▶ **Exercise requirements**
- 1) Answer these questions from the chimney thread, giving each answer on its own line marked like the question.
(a) How large does robertjp say the roof overhang is?
(b) According to begreen, what kind of pipe must be used from the point where the pipe penetrates the room?
(c) What offsets does DAKSY say will have to be used?
- 2) Translate this sentence from the chimney thread into Spanish: "The pipe used to connect the stove is called the connector."
- 3) Copy out the passage of the chimney thread starting at "# installing a" and ending at "a good choice?".

▶ **Provided text**
# installing a chimney around this roof overhang?



## robertjp (Aug 9, 2010)

I need some help figuring out how to install a chimney for a new install on our cottage. We want to put a WB stove in this fall. Want to get the chimney ready for whatever stove we decide. I have this roof overhang as you can see in the pic. It is about a 12" or so overhang. the chimney can be flush to the building till you get to the overhang, then what? I know virtually nothing about woodstoves so go easy on me.Thanks in advance.

P S Is 6" double wall pipe a good choice?


----------



## begreen (Aug 9, 2010)

Why put the flue on the exterior? It's already going to be a short chimney. An exterior flue with one or two 90's in it is going to further reduce draft.  Looks like straight up the middle on the interior near the peak would be the best. It will probably cost less too. But even if it is not near the middle I would still try to go interior.

Download the flue installation guide from Simpson. It has some good diagrams illustrating the options. The pipe used to connect the stove is called the connector. It comes in double wall and single wall. This pipe is only used until there is a penetration of the room. From that point on it must be Class A pipe. Class A comes in double wall or in some cases triple wall. But for this application double-wall class A should be fine. 

http://www.duravent.com/docs/instruct/L150_Apr10.pdf

Without seeing the actual interior layout and ceiling details, I'd be just guessing at what is needed, but this diagram from the instructions may give you an idea if the structure is similar.


----------



## robertjp (Aug 9, 2010)

Cant because its a metal roof and the only ceiling we have are drop ceiling tiles, no wood or drywall.


----------



## begreen (Aug 9, 2010)

A metal roof is not an obstacle. There are flashing kits for this. 

I could be in error but I would think that a support box like in the illustration would just need aluminum angle irons attached to support the surrounding drop ceiling. The weight of the support box and flue pipe is supported by a flange you create on the roof by folding outward the trimmed section of the support box.


----------



## robertjp (Aug 9, 2010)

I would rather not involve the metal roof. It would be easier for me to go on the outside if I could figure out how to get around the overhang.


----------



## oldspark (Aug 10, 2010)

Would it be ugly, stupid, against the code (law) to use support brackets long enough to clear the sofit so its straight up?


----------



## DAKSY (Aug 10, 2010)

robertjp said:
			
		

> I would rather not involve the metal roof. It would be easier for me to go on the outside if I could figure out how to get around the overhang.



You'll just have to use 15 or 30 degree offsets. 
Once you figure out whose Class A you're going to use, the offset charts 
issued by that manufacturer will tell you how much length you'll 
need between the offset & the return...
You'll also have to make sure you meet the minimum chimney height criteria for the stove you purchase.
Like BeGreen said, any offset - including the tee at the bottom of the chimney & the 90 inside 
- unless you get a rear exit stove - will restrict the draft & you can only make up for
that restriction by increasing the overall chimney height.
If you don't mind paying for the extra footage, looking at an "unexploded scud missile", 
adding the required chimney supports & brushing thru the offsets, I'd say you're good to go!


----------



## robertjp (Aug 10, 2010)

▶ **Given records**
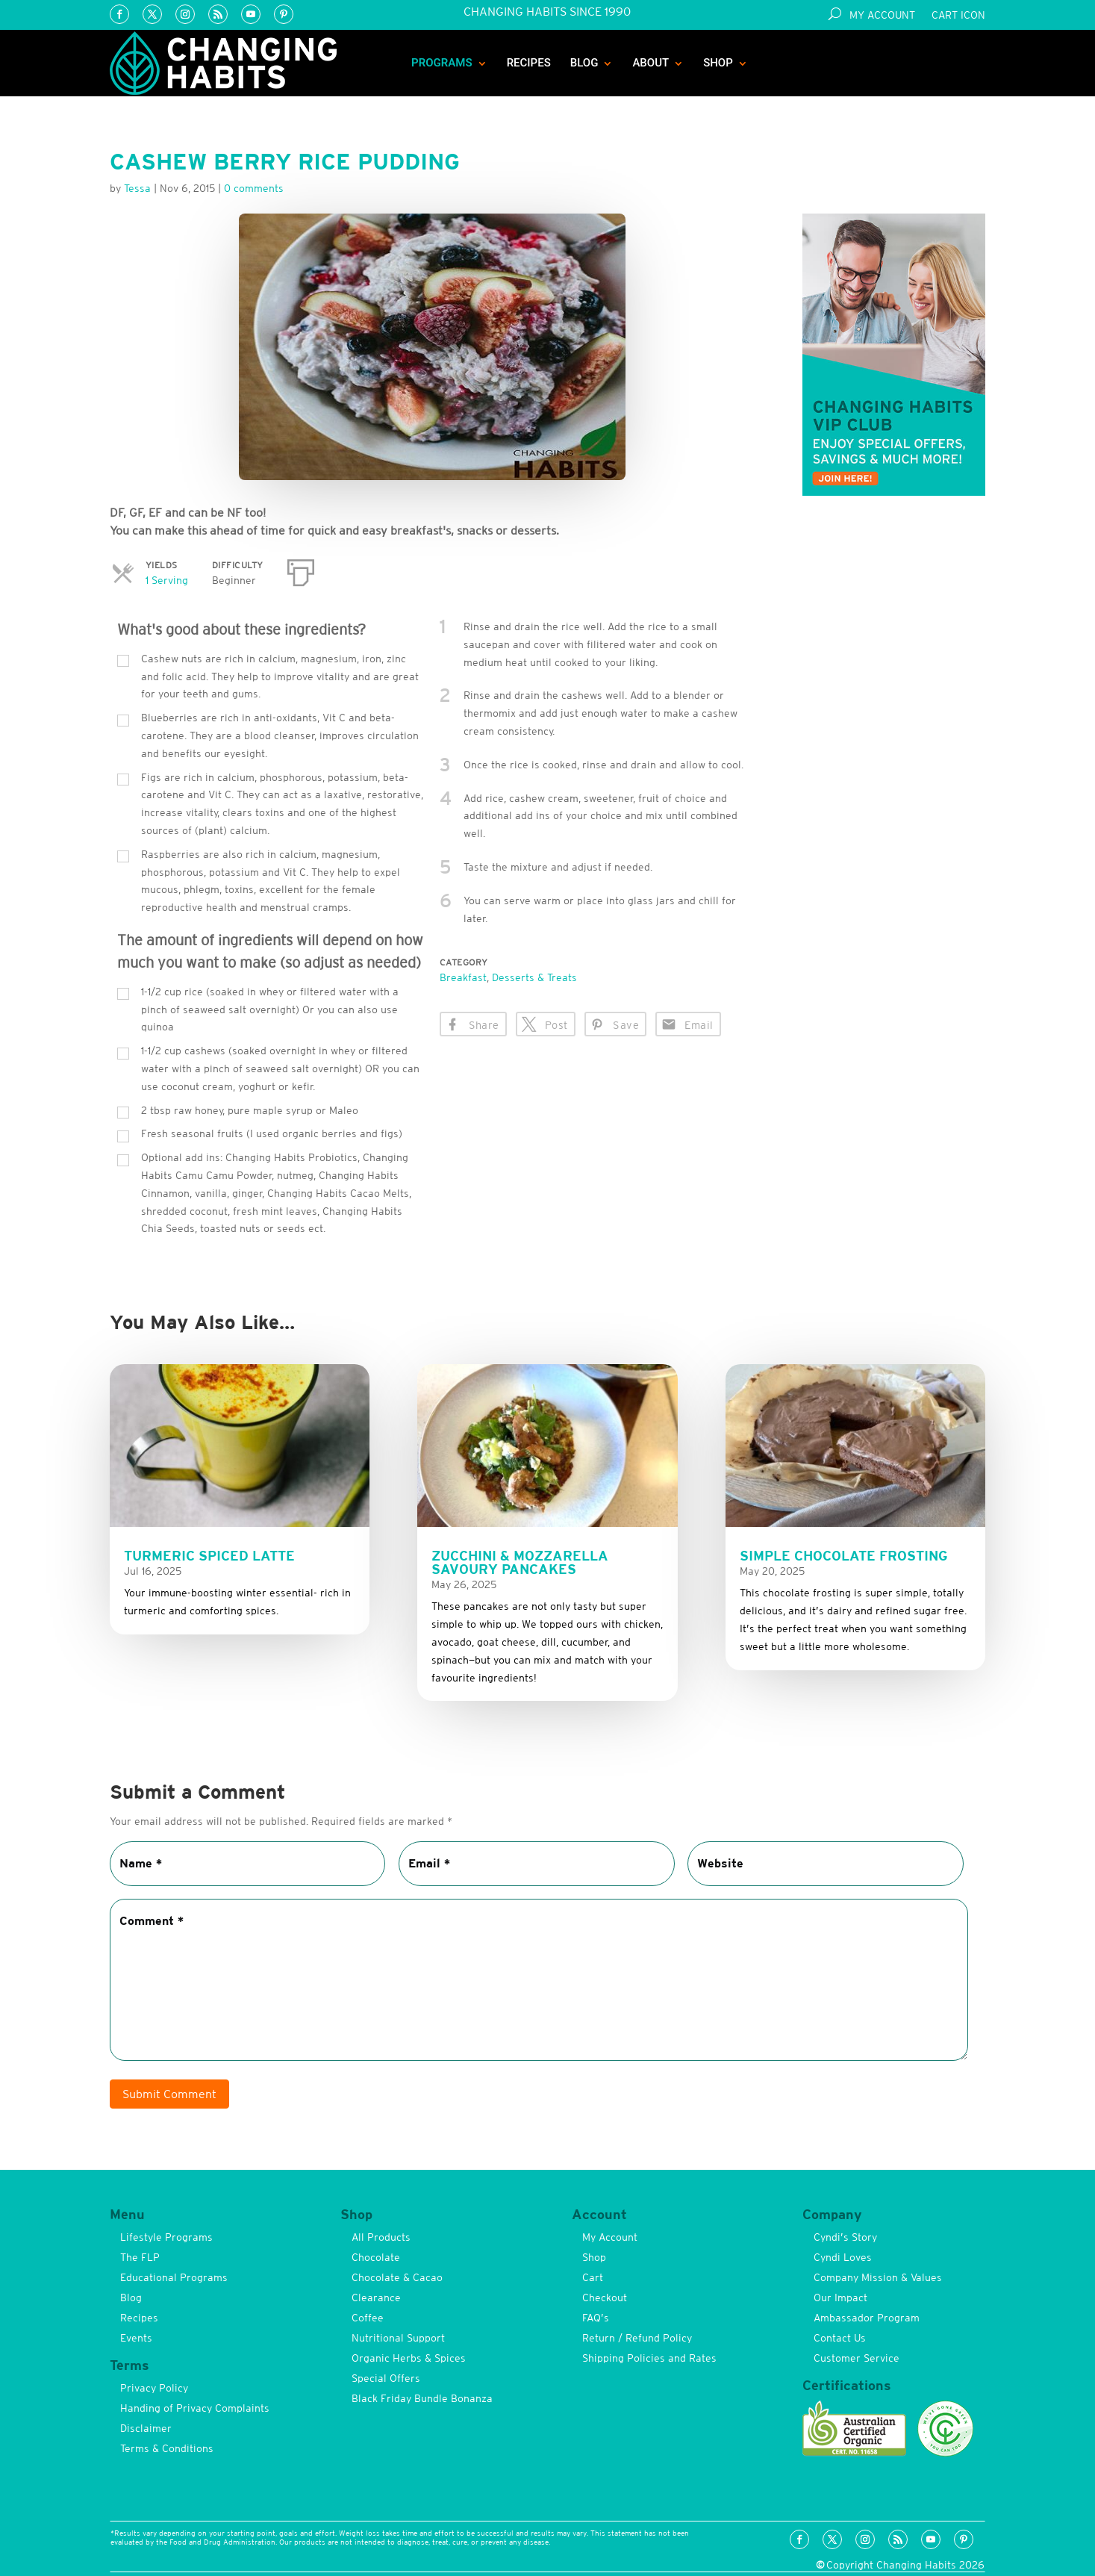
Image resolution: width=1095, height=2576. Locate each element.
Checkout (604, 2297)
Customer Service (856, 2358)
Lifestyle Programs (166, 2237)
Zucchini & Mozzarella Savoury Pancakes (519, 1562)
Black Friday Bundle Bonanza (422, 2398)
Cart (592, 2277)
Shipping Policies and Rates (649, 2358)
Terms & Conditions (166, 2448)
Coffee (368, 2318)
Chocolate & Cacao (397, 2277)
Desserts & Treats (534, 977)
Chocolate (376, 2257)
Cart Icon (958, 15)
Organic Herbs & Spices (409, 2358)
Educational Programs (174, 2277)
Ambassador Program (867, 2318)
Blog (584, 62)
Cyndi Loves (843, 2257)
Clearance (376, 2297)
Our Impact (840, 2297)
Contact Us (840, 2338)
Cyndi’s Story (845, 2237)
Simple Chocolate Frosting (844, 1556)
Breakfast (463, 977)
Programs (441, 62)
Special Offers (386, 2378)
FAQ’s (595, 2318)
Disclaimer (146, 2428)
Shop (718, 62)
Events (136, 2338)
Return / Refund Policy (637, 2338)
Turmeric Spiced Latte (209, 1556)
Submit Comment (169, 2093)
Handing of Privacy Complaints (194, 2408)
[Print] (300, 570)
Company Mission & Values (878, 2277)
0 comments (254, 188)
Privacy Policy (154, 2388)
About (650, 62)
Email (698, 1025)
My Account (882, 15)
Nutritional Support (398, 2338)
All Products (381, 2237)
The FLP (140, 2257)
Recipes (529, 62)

--

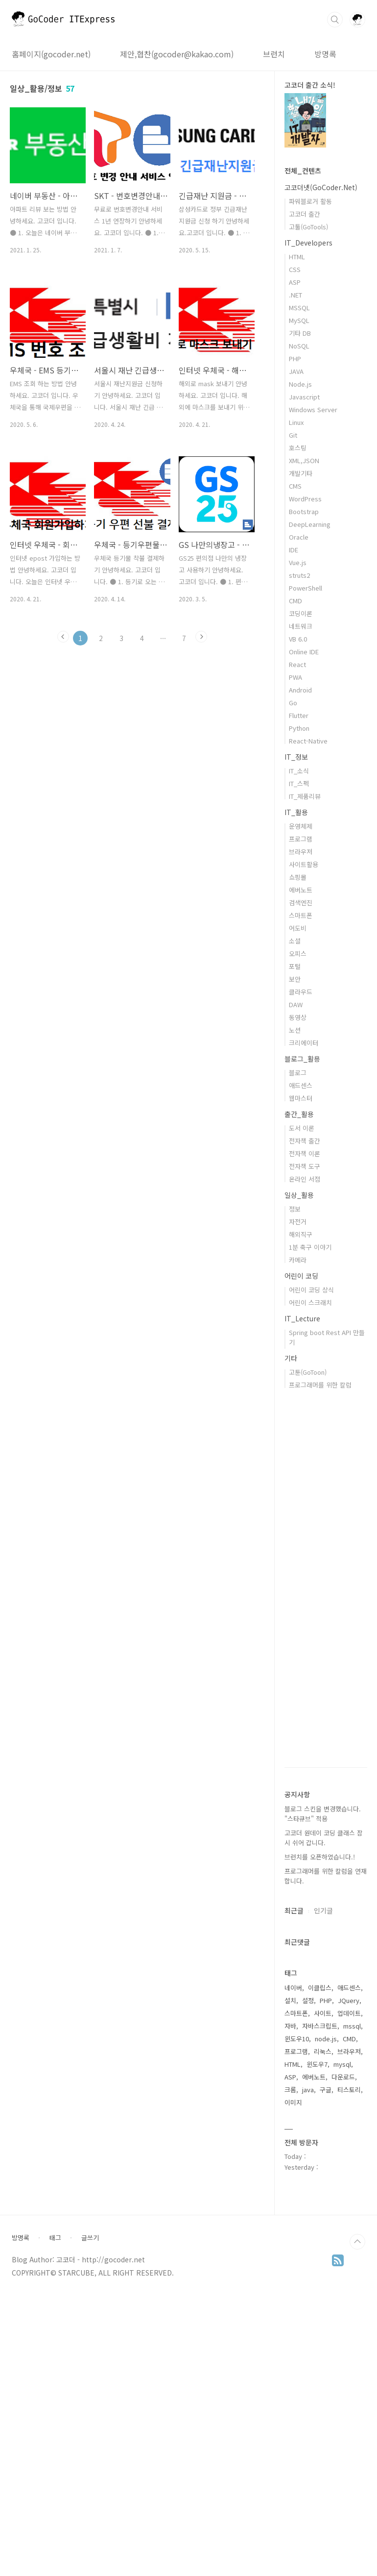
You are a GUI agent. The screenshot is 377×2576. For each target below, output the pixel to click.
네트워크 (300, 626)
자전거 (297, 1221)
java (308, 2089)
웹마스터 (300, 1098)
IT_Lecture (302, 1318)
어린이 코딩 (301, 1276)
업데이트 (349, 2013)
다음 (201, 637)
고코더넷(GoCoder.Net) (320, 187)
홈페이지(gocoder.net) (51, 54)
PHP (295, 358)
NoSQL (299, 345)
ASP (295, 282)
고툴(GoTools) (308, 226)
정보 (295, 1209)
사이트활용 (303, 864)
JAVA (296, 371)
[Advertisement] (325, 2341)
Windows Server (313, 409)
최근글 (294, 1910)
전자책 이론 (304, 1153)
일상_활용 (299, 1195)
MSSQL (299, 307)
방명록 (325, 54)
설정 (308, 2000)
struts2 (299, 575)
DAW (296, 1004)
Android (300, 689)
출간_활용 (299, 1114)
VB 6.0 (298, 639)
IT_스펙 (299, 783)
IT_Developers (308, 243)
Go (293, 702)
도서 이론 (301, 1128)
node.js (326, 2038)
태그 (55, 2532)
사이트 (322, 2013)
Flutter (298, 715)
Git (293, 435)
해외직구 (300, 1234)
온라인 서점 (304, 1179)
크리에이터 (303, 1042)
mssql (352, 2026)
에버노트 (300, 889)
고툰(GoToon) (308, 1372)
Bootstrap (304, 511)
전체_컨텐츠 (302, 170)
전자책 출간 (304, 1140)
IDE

▶ **Correct answers**
- 1)
(a) About 12 inches.
(b) Class A pipe.
(c) 15 or 30 degree offsets.

- 2) La tubería que se usa para conectar la estufa se llama conector.

- 3)
# installing a chimney around this roof overhang?



## robertjp (Aug 9, 2010)

I need some help figuring out how to install a chimney for a new install on our cottage. We want to put a WB stove in this fall. Want to get the chimney ready for whatever stove we decide. I have this roof overhang as you can see in the pic. It is about a 12" or so overhang. the chimney can be flush to the building till you get to the overhang, then what? I know virtually nothing about woodstoves so go easy on me.Thanks in advance.

P S Is 6" double wall pipe a good choice?